— TEXTAUSZUG —
# # # # # # #
Ulrich Dittmann
„Das Bethlehem der Hitler-Bewegung“. Wie christliche Motive in
Sprache und Werk der NS-Literaten das Jahr 1933 vorbereiteten.
Die Nationalsozialisten haben mit den erstaunlich differenziert aufgebauten NS-Rednerschulen schon vor 1933 nach der Sprache gegriffen und sich der Vokabeln und literarischen Themen bemächtigt. Umso unverständlicher erscheint es, dass man für das Münchner NS-Doku-Zentrum – soweit bisher verlautet – die NS-Sprache nicht berücksichtigen will. Immerhin liegen seit 1998 und weiterhin seit 2007 und 2009 umfangreiche Wörterbücher[1] über die NS-Zeit und ihre sprachlichen Traditionen vor. Dennoch hat das Thema wissenschaftlich derzeit keine Konjunktur. Ich habe als Erster die beiden jüngeren Bücher im germanistischen Seminar der Universität München benutzt.
# # # # # # #
— GESAMMELTE DATEN —
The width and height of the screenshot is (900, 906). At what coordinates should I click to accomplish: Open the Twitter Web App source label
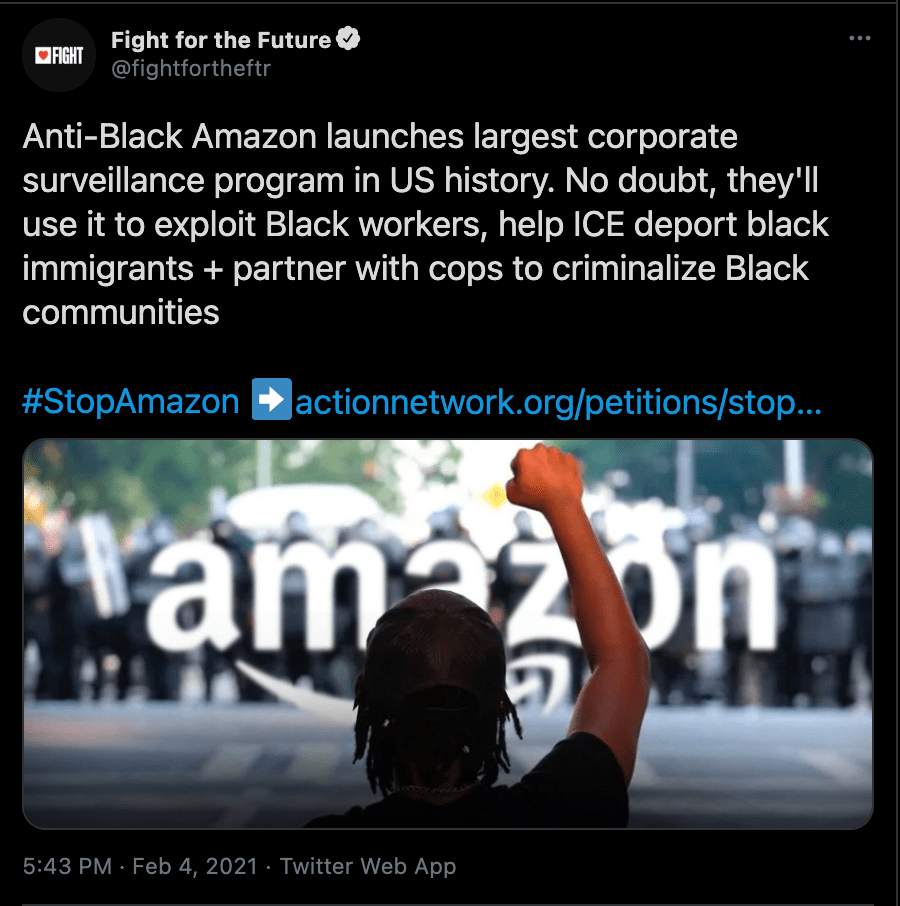point(368,866)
# # # # # # #
— AUFGABE —
Ändere den Textauszug über die NS-Sprache ab: Gib ihn beginnend mit „Die Nationalsozialisten haben“ und weiter bis „Universität München benutzt.“ wieder und setze dabei „Nachschlagewerke“ an die Stelle von „Wörterbücher“.

— LÖSUNG —
Die Nationalsozialisten haben mit den erstaunlich differenziert aufgebauten NS-Rednerschulen schon vor 1933 nach der Sprache gegriffen und sich der Vokabeln und literarischen Themen bemächtigt. Umso unverständlicher erscheint es, dass man für das Münchner NS-Doku-Zentrum – soweit bisher verlautet – die NS-Sprache nicht berücksichtigen will. Immerhin liegen seit 1998 und weiterhin seit 2007 und 2009 umfangreiche Nachschlagewerke[1] über die NS-Zeit und ihre sprachlichen Traditionen vor. Dennoch hat das Thema wissenschaftlich derzeit keine Konjunktur. Ich habe als Erster die beiden jüngeren Bücher im germanistischen Seminar der Universität München benutzt.